# lookin for new wheels...... need help



## JagerPwrd (Nov 30, 2008)

I will add a few pics of the car in its current state..( H&R springs , Koni struts ) cz this pic makes it look like a damn 4x4 .....








.....even with the sport springs its still miles off the ground, but its a daily and i commute 45+ mins each day
What you Guyz think?


----------



## TheBurninator (Jan 7, 2009)

*Re: lookin for new wheels...... need help (JagerPwrd)*

race springs go lower


----------



## JagerPwrd (Nov 30, 2008)

*Re: lookin for new wheels...... need help (TheBurninator)*

im really thinkin thats the way to go im gunna space out these in the next few days and get a few pics up with the sport springs on .. anyone got race springs in ? do they rub or ride wicked harsh ?


----------



## JagerPwrd (Nov 30, 2008)

*Re: lookin for new wheels...... need help (JagerPwrd)*

i was thinkin race springs and bentley splits ( i know they r kinda played out ...but i love them )


----------



## Snowhere (Jul 27, 2007)

*Re: lookin for new wheels...... need help (JagerPwrd)*

What are the specs on your current wheels? 20s? Are they reps, or the real thing? I have always liked the lambo wheel on derracuda's car, but he pulls them off a little better. It does not hurt that derracuda has the widebody 4.2. 
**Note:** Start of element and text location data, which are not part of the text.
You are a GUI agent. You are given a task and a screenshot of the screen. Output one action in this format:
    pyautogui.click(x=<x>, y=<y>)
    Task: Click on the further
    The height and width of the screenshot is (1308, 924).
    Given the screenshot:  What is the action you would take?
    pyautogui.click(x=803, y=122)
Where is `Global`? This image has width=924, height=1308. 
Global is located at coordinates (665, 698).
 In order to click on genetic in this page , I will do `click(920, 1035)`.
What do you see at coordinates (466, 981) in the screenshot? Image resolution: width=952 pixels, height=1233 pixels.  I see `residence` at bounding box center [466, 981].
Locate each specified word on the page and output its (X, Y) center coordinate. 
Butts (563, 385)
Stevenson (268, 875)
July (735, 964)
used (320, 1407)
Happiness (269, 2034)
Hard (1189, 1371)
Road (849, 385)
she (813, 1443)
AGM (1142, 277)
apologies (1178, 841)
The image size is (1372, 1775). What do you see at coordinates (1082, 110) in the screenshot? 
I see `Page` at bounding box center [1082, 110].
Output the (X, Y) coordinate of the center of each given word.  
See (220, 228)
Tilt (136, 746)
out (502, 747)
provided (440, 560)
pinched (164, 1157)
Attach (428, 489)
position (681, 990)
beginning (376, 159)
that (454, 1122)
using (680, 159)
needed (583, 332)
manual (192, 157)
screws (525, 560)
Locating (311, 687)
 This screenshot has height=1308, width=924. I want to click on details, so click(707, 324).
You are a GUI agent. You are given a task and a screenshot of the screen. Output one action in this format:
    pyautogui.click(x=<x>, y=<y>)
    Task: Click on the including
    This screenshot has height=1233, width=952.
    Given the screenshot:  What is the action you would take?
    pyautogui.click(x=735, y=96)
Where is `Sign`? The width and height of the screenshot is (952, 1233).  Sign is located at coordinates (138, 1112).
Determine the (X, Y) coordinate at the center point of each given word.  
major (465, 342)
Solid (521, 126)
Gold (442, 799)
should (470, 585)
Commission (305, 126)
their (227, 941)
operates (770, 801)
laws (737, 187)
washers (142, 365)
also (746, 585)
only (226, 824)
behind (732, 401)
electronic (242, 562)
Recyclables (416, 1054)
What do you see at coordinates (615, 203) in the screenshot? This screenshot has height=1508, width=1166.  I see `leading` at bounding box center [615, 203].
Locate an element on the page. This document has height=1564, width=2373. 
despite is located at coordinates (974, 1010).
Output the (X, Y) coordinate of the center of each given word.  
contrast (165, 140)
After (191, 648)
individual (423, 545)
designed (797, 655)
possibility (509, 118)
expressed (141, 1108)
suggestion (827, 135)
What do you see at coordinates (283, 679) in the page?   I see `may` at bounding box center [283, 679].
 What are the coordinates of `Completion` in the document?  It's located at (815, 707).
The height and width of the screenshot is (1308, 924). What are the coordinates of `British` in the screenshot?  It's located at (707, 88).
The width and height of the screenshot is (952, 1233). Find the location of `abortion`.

That's O.K. Burninator, no one says you have to have blacked out wheels on your white old lady car!










_Modified by Snowhere at 2:53 PM 1-21-2009_


----------



## TheBurninator (Jan 7, 2009)

*Re: lookin for new wheels...... need help (Snowhere)*

If they werent black they would look good... But I just have this bitter thing about blacked out cars/wheels


----------



## JagerPwrd (Nov 30, 2008)

*Re: lookin for new wheels...... need help (Snowhere)*

nah they r reps they look much better on the car with the springs and struts in they gotta be spaced too but on the student / bum budget its rough... i have come into some money and am lookin into other options but like i said it is my daily and my baby is my new mk2 1.8t swap project 
my dads car ( 08, s6) pulls of white car and colored wheels like no other check it 
















( winter set up)


_Modified by JagerPwrd at 3:20 PM 1-21-2009_


----------



## TheBurninator (Jan 7, 2009)

*Re: lookin for new wheels...... need help (JagerPwrd)*

sorry you wont turn me into someone that likes black wheels.
where did you find reps?


----------



## Massboykie (Aug 15, 2006)

*Re: lookin for new wheels...... need help (JagerPwrd)*


_Quote, originally posted by *JagerPwrd* »_.....even with the sport springs its still miles off the ground, but its a daily and i commute 45+ mins each day

Hey Jager
Sweet wheels. What size are those? I'm assuming it's a 4.2? Looking at the door blades. 
I was thinking of going lower with mine but here in NE the winter just sucks and potholes etc would be so much more of a bitch. Spending $1000 on coils is just too much, I'd rather spend that on power options...








Cheers
Massboykie


----------



## JagerPwrd (Nov 30, 2008)

*Re: lookin for new wheels...... need help (TheBurninator)*

ACH tuning has hook up for all oe style reps .... which personally is the only way to go raderwerks wheels has a nice selection too. i was gunna powder coat them gunmetal before puttin on the car but im so glad i didnt


----------



## JagerPwrd (Nov 30, 2008)

*Re: lookin for new wheels...... need help (Massboykie)*

they are 19's and in the pic above the car is sittin on stock springs and struts now its on H&R sport springs and Koni struts i live in pwling ny like an hour north of the city The car is actually a 3 liter with 4.2 door blades ...... if i could swap my sport spring for the race ones id prolly do it


----------



## HOOD RICK (Sep 1, 2008)

get coils and slam it!!!


----------



## JagerPwrd (Nov 30, 2008)

*Re: (HOOD RICK)*

believe me bro i want coils .... but i got H&R sport springs and Koni struts with about 2k miles on them and dont know what to do with them


----------